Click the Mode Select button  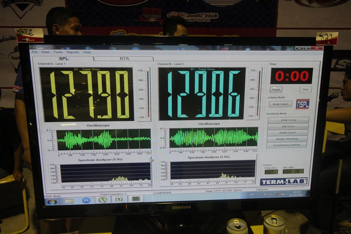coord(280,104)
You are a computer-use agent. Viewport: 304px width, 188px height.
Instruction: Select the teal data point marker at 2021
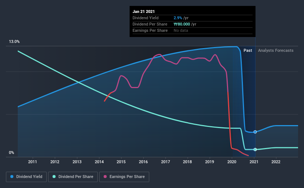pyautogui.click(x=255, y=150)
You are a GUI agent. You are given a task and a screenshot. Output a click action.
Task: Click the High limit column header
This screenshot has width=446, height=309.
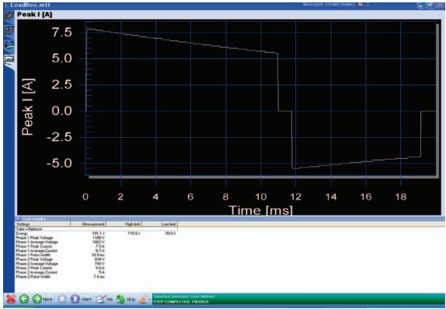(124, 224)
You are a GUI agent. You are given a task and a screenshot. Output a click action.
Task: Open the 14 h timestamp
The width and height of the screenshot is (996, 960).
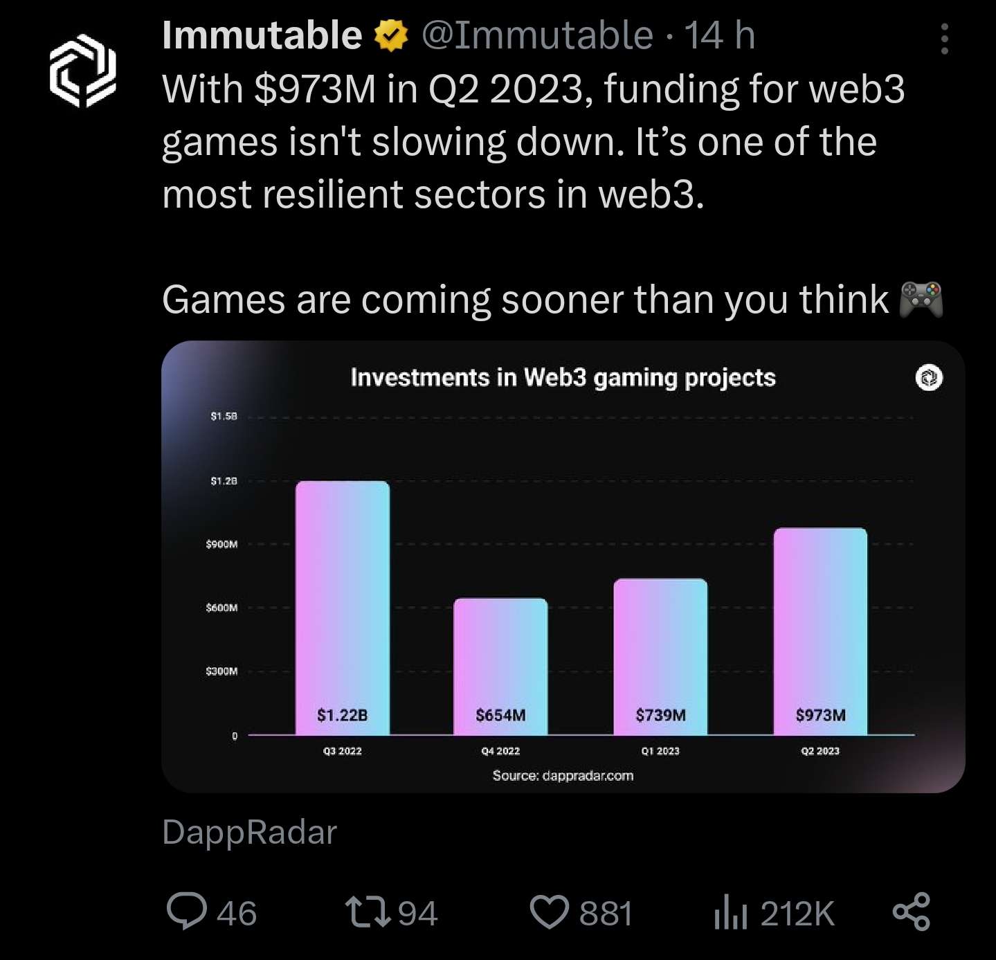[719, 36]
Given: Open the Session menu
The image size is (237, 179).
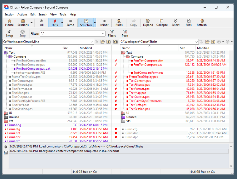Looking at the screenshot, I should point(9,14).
---*---
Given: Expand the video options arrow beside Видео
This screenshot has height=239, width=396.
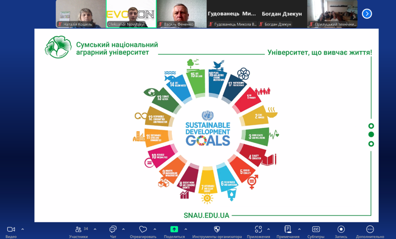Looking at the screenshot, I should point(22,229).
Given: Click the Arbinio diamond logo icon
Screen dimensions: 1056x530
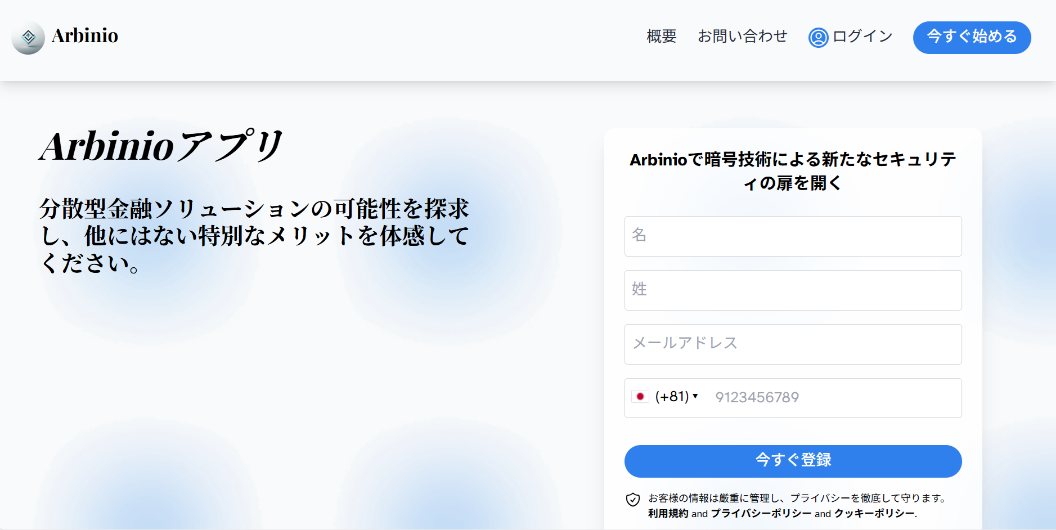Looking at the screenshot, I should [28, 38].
---*---
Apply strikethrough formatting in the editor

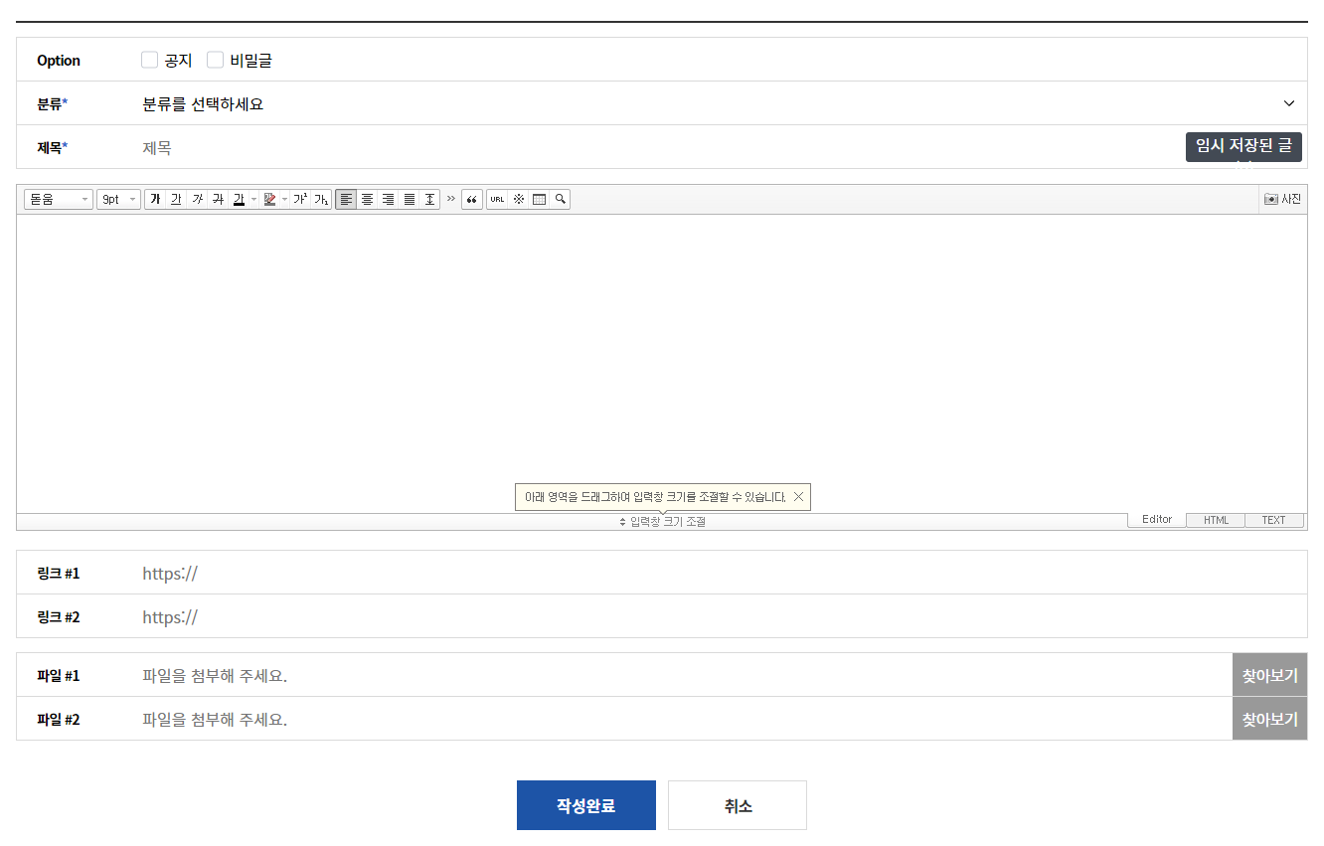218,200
---*---
WORK REQUEST:
Please show every line of the entries above that contains the word "Open".

SOLUTION TO THIS PROBLEM:
Task: Open the 14 h timestamp
Given: Open the Session menu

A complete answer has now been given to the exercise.